Understandably, immunologists and epithelial cell biologists have historically focused on their respective areas of expertise when arguing the relative importance of the immune system or the epithelium to EoE pathogenesis. However, the truth is likely somewhere in the middle: that EoE represents the culmination of a complex and dynamic conversation between epithelial cells and the immune system (Figure 1). As an extension, investigations of the immune-epithelial interface in EoE will provide new discoveries that can be exploited therapeutically to enhance beneficial and abrogate pathogenic communication between immune and epithelial cells.

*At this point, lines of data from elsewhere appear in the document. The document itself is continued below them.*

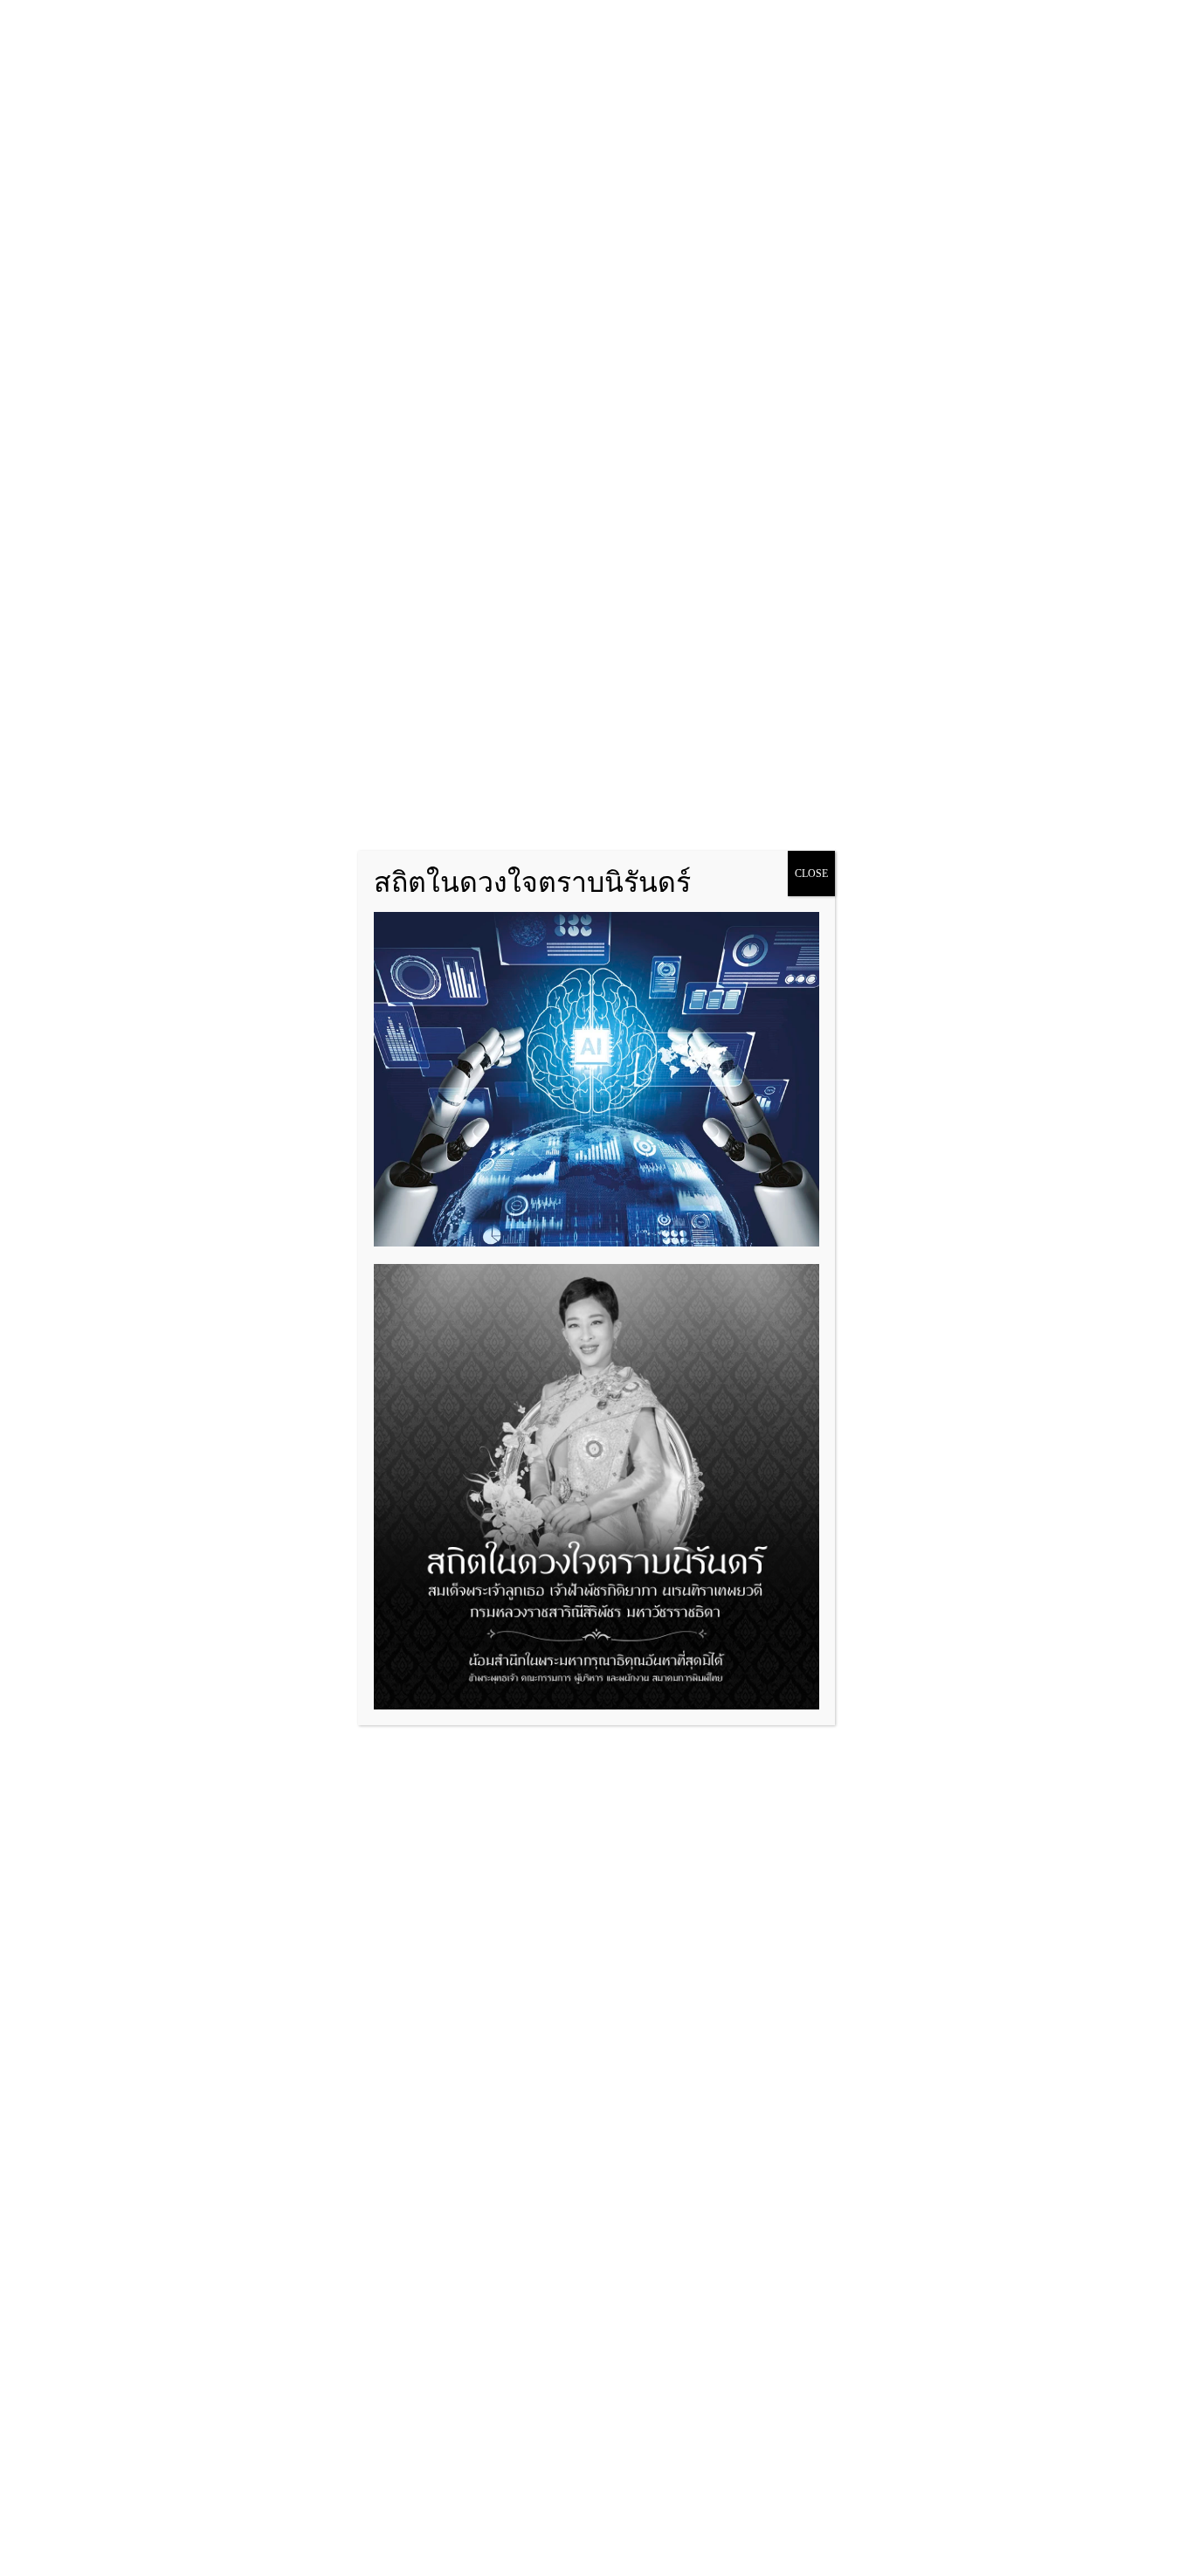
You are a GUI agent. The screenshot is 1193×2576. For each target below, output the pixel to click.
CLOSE (811, 873)
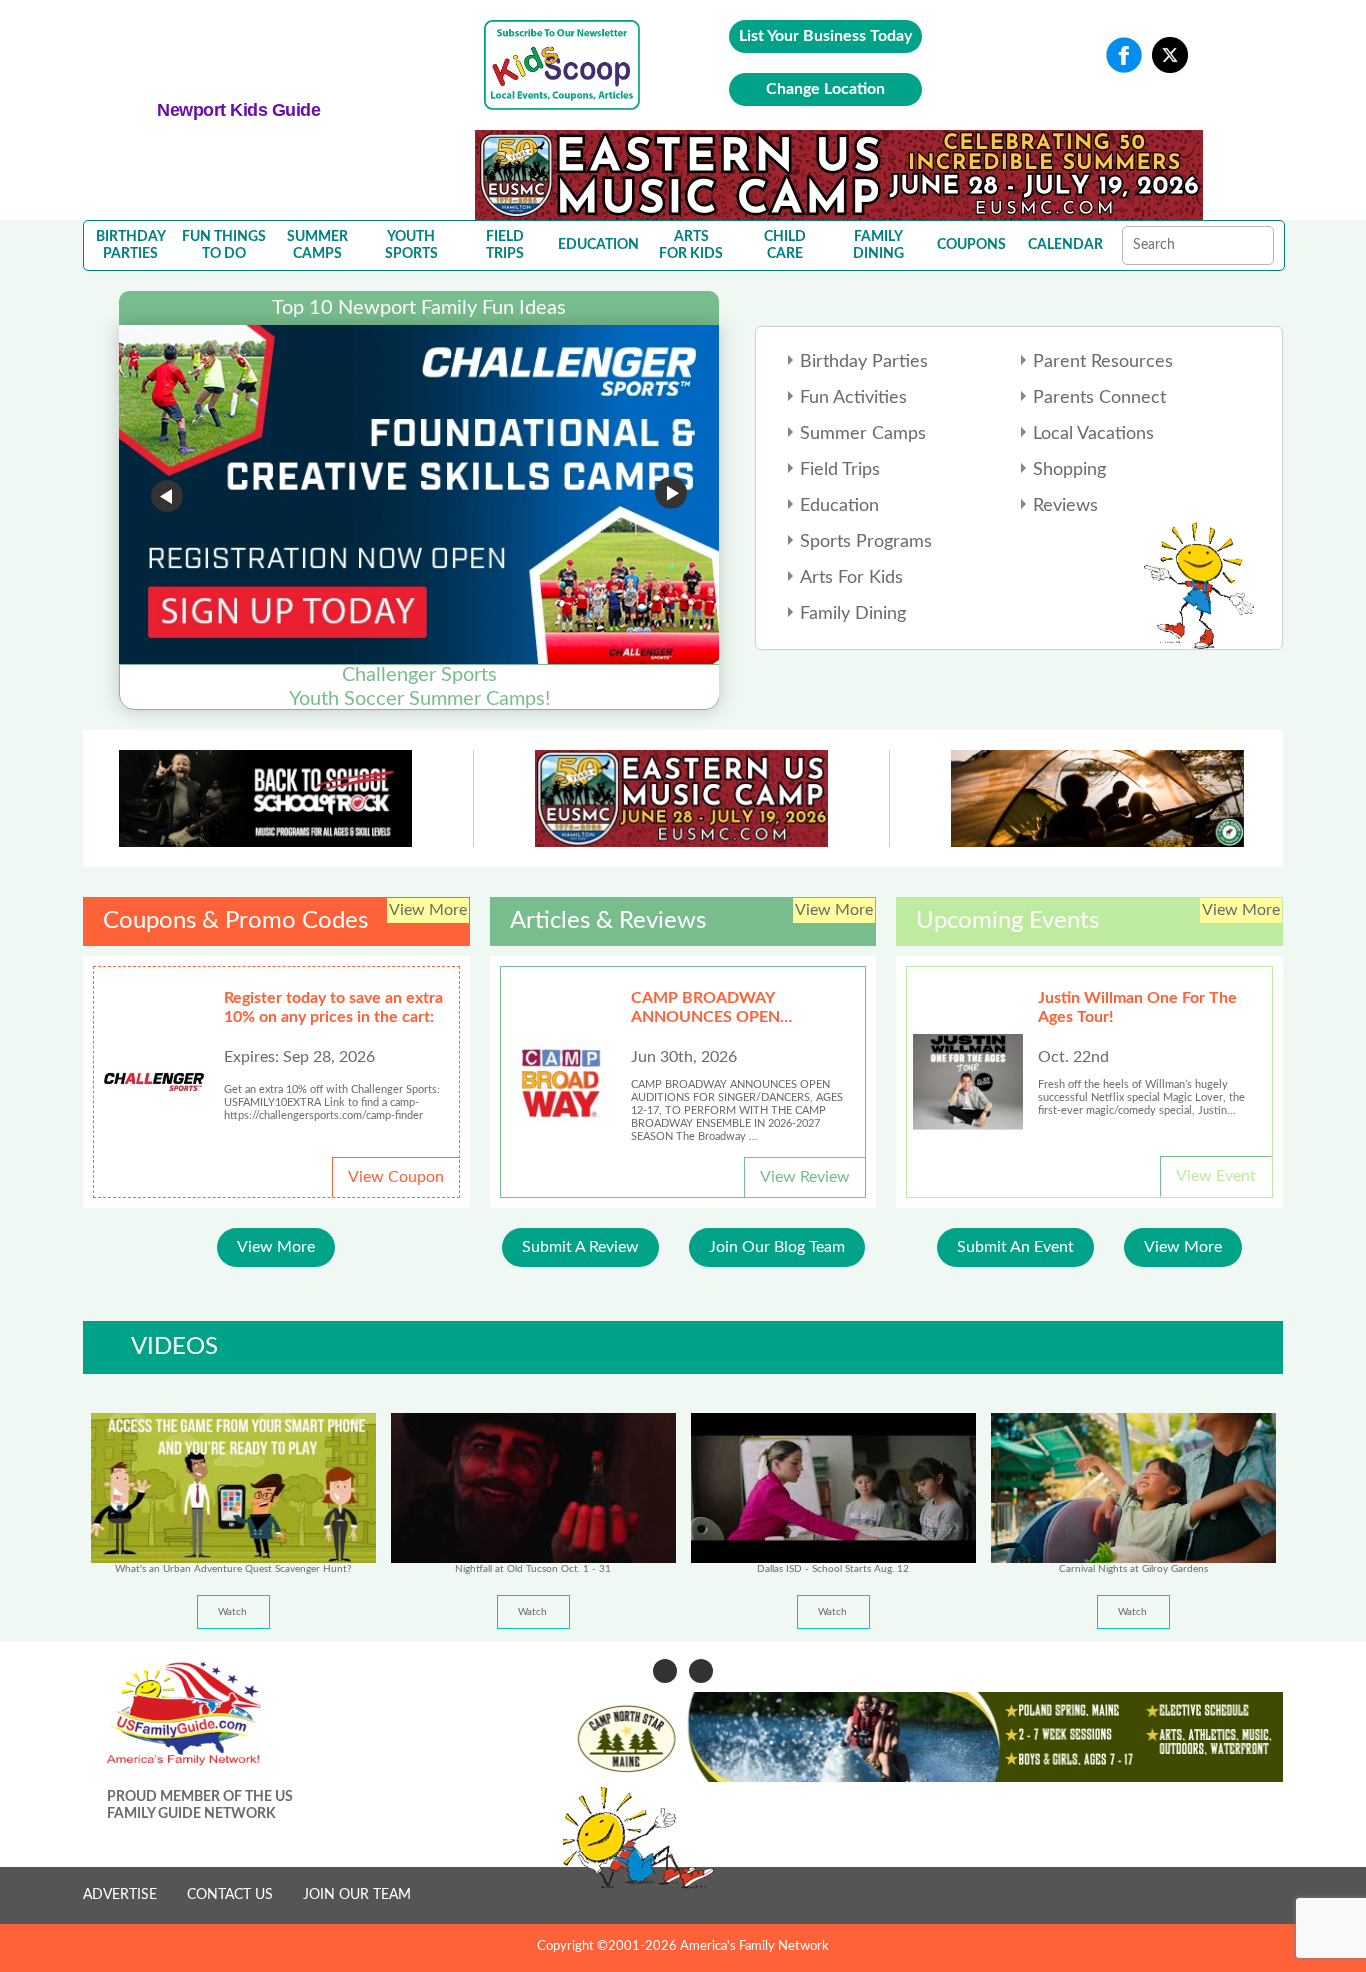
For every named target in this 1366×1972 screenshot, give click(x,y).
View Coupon (396, 1177)
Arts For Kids (851, 578)
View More (276, 1247)
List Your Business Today (825, 36)
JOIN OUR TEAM (357, 1895)
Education (839, 506)
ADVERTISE (120, 1895)
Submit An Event (1015, 1247)
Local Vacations (1093, 434)
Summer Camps (863, 434)
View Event (1216, 1176)
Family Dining (853, 614)
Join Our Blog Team (777, 1247)
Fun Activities (853, 398)
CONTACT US (230, 1895)
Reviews (1065, 506)
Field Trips (840, 470)
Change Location (825, 89)
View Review (805, 1177)
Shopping (1069, 470)
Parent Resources (1103, 362)
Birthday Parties (864, 362)
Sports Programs (866, 542)
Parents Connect (1099, 398)
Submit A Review (580, 1247)
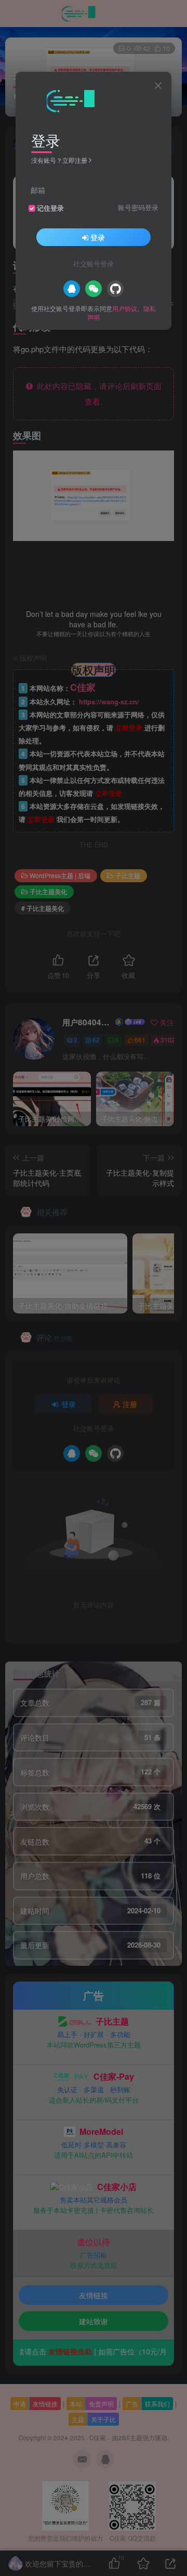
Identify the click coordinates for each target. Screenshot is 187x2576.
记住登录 (50, 208)
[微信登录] (93, 288)
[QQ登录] (71, 288)
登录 (97, 237)
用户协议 (124, 308)
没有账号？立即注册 (59, 160)
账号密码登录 (138, 207)
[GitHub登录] (115, 288)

Future research efforts in this space would be best served by collaborative teams of immunologists and epithelial cell biologists that can complement each other to drive new and innovative science at the immune-epithelial interface. Specific areas of focus could include: (1) identification of novel molecules and pathways that mediate the bidirectional crosstalk between epithelial and immune cells; (2) more studies of the role that EECs play in antigen sampling, presentation, and modulation of adaptive immune responses; and (3) longitudinal studies of the immune-epithelial interface to understand how it changes during the transition from acute to chronic disease. In doing so, researchers should consider limitations and biases that can accompany investigations of the esophageal epithelium including that biopsies are taken at random, are limited to the epithelium providing inadequate sampling of lamina propria and muscularis (44), and as a result mostly contain epithelial cells and less fibroblast or nerves which may skew our understanding of the disease etiology. Hopefully, functional evaluations of esophageal distensibility and motility (e.g., functional lumen imaging probe and manometry) will improve our understanding of esophageal dysfunction below the epithelial surface (45). These research efforts will be accelerated by requests for collaborative research proposals by the NIH focused on the immune-epithelial interface of EoE. Ultimately, this line of research has the potential to introduce a new class of EoE-specific therapeutics to the field that can complement immune or epithelial-targeted medications to treat refractory endotypes and improve clinical outcomes.